Though her financial situation never led her to taking a job out of the film industry, she experiencing problems like being unable to pay the rent of her apartment and losing her medical insurance. "At first, everything was fantastic and doors were opened to me. But some people who I met through Nicole [Kidman], who had been all over me, had difficulty remembering my name when we next met. There were a lot of promises, but nothing actually came off. I ran out of money and became quite lonely, but Nic gave me company and encouragement to carry on."
She then landed a supporting role in the futuristic 1995 film Tank Girl, winning the role of of "Jet Girl" after nine auditions.
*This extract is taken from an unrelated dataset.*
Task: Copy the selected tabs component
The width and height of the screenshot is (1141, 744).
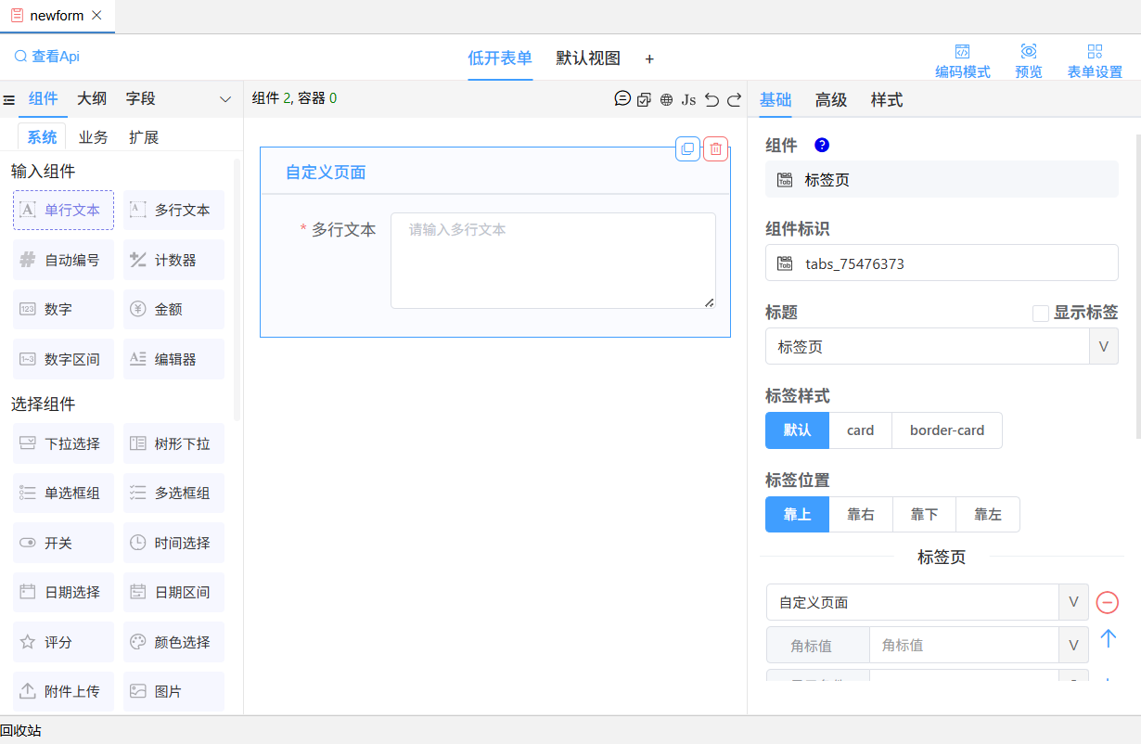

While the film was met with mixed reviews, it flopped at the box office, although it has gone on to become something of a cult classic. Throughout the rest of the decade, she took supporting roles in films. In 1996, she starred alongside Joe Mantegna, Kelly Lynch and J.T. Walsh in George Hickenlooper's action-thriller Persons Unknown; alongside James Earl Jones, Kevin Kilner and Ellen Burstyn in the period drama Timepiece; in Bermuda Triangle, a TV pilot that was not picked up for a full series, where she played a former documentary filmmaker who disappears in the Bermuda Triangle; and as the lead role in Children of the Corn IV: The Gathering, in which children in a small town become possessed under the command of a wrongfully-murdered child preacher.
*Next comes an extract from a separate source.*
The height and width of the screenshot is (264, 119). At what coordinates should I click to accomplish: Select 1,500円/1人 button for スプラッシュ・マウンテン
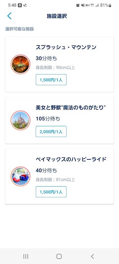pyautogui.click(x=51, y=80)
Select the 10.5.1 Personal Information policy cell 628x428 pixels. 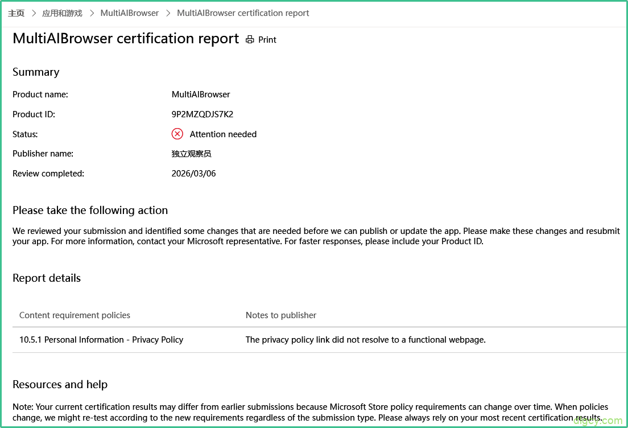click(101, 340)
In 1997, she starred in the Australian ensemble romantic drama Under the Lighthouse Dancing and also played the lead role in the short-lived television series Sleepwalkers. In 1998, she starred alongside Neil Patrick Harris and Debbie Reynolds in the TV film The Christmas Wish, played the supporting role of Giulia De Lezze in Dangerous Beauty and provided some voice work for Babe: Pig in the City. She said in an interview in 2012, "That really should not be on my résumé! I think that was early on in the day, when I was trying to beef up my résumé. I came in and did a couple days' work of voiceovers and we had to suck on [helium] and then do a little mouse voice. But I was one in a hundred, so I'm sure you would never be able to identify my voice. I probably couldn't either!"
In 1999, she played Alice in the romantic comedy Strange Planet and the Texan student Holly Maddux in The Hunt for the Unicorn Killer, which was based on the effort to capture Ira Einhorn, who was charged with Maddux's murder. In 2000, while David Lynch was expanding the rejected pilot of Mulholland Drive into a feature film, Watts starred alongside Derek Jacobi, Jack Davenport and Iain Glen in the BBC TV film The Wyvern Mystery, an adaptation of the novel of the same name by Sheridan Le Fanu that was broadcast in March of that year.
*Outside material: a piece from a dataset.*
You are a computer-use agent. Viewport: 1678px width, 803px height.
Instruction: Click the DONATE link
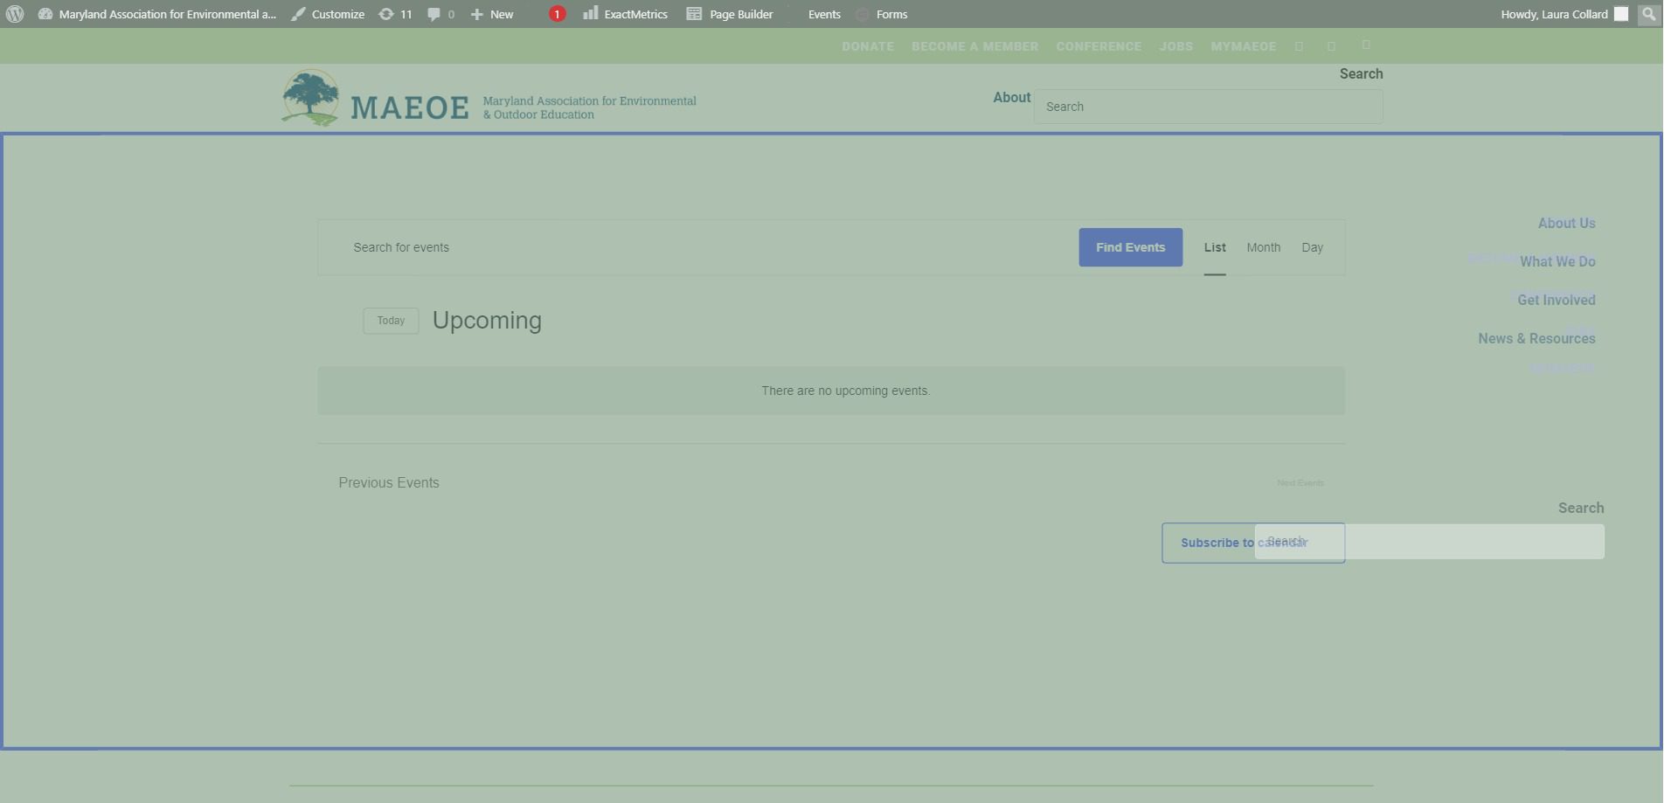click(867, 46)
Much of her early career is filled with near misses in casting, as she was up for significant roles in films such as 1997's The Postman and 2000's Meet the Parents, which eventually went to other actresses.[29] In an interview in 2012, Watts said, "I came to New York and auditioned at least five times for Meet the Parents. I think the director liked me but the studio didn't. I heard every piece of feedback you could imagine, and in this case, it was 'not sexy enough." Watts recalled her early career in an interview in 2002, saying, "It is a tough town. I think my spirit has taken a beating. The most painful thing has been the endless auditions. Knowing that you have something to offer, but not being able to show it, is so frustrating. As an unknown, you get treated badly. I auditioned and waited for things I did not have any belief in, but I needed the work and had to accept horrendous pieces of shit."